Dataset items

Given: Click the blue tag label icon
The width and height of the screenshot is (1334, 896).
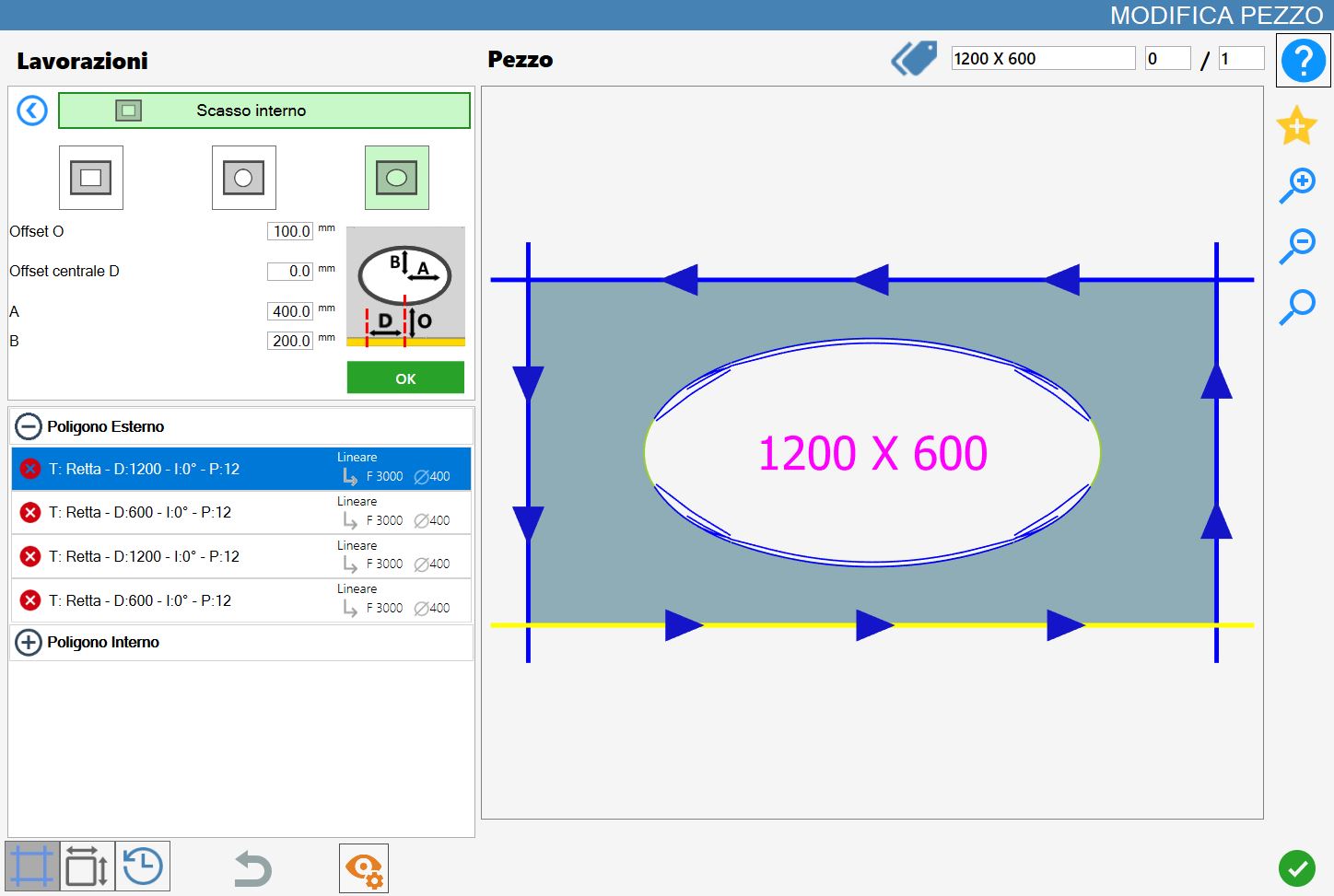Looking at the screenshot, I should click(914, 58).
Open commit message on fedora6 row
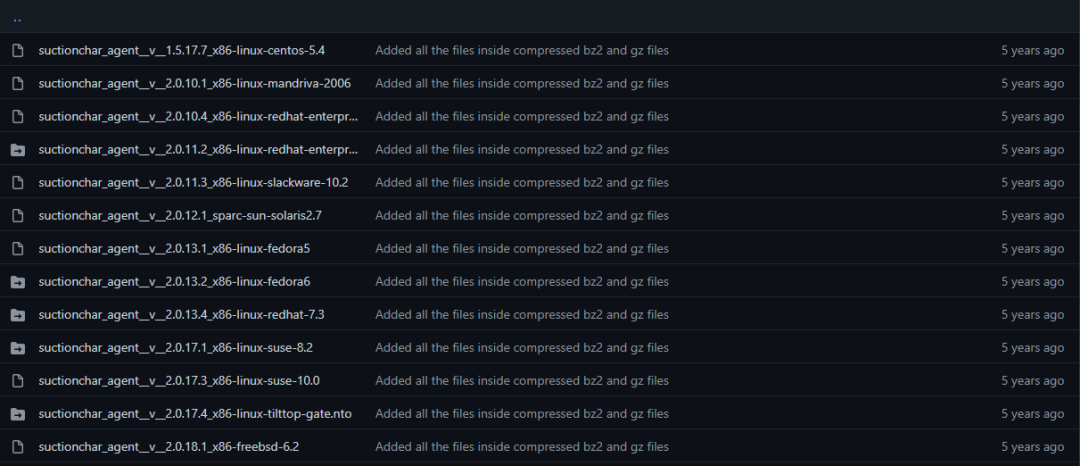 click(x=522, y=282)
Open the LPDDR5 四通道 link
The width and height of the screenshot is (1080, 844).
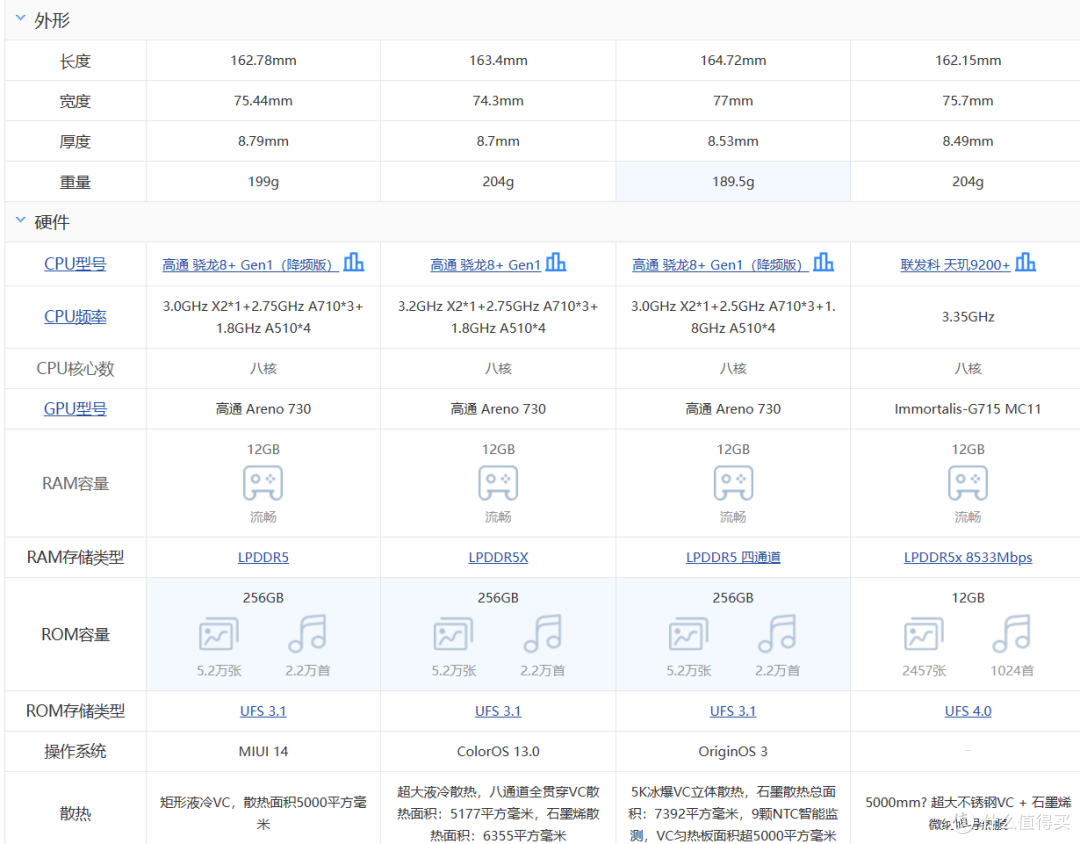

**Directions for this task**
Please copy the data shown above precisely, leaving the images out.

**Result for this task**
Given: Click the blue tag label icon
The width and height of the screenshot is (1334, 896).
Looking at the screenshot, I should click(914, 58).
Open commit message on fedora6 row
 click(x=522, y=282)
Open the LPDDR5 四通道 link
The width and height of the screenshot is (1080, 844).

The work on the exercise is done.